START RAW DATA

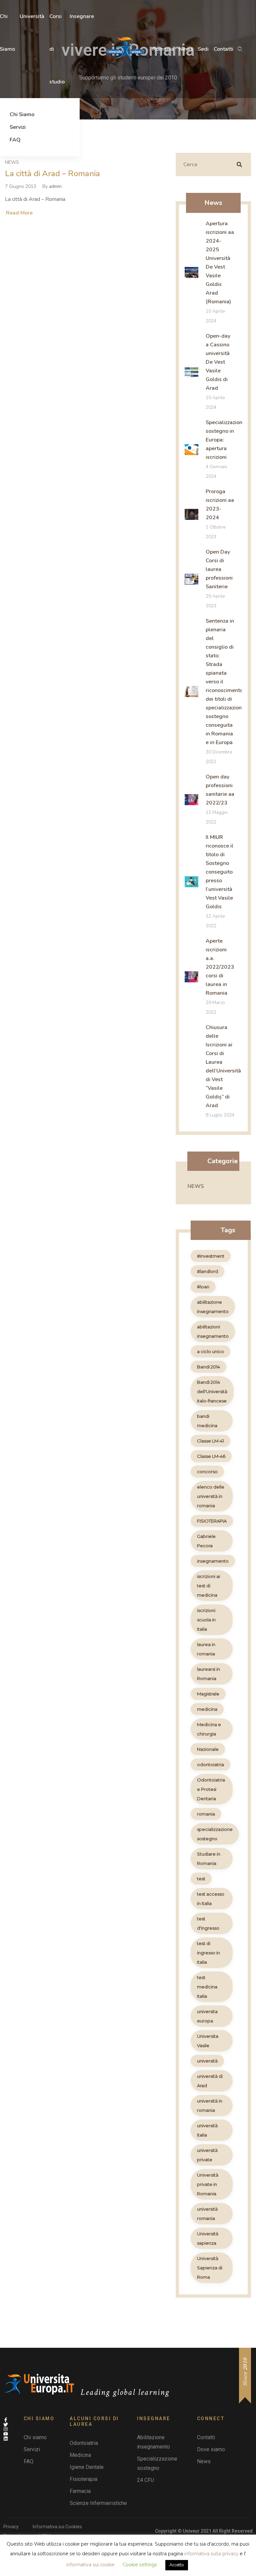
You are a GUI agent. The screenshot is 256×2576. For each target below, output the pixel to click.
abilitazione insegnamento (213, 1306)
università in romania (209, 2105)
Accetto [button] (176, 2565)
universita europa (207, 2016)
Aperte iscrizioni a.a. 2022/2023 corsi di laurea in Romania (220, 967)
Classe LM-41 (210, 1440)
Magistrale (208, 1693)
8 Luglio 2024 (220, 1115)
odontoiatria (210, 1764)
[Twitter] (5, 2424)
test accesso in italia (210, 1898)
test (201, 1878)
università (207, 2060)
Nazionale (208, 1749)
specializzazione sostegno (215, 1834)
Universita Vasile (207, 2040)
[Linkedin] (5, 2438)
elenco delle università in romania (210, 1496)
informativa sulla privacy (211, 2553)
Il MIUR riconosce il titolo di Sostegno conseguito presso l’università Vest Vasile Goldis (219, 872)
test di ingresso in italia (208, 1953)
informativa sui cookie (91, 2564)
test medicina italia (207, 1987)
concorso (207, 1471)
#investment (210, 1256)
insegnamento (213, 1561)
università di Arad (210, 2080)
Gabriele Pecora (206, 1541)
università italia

END RAW DATA

• _TASK TO CARRY OUT_: For every line in the data above that has the string "università", return that line.

• _RESPONSE BELOW_:
università in romania (209, 2105)
università (207, 2060)
elenco delle università in romania (210, 1496)
Il MIUR riconosce il titolo di Sostegno conseguito presso l’università Vest Vasile Goldis (219, 872)
università di Arad (210, 2080)
università italia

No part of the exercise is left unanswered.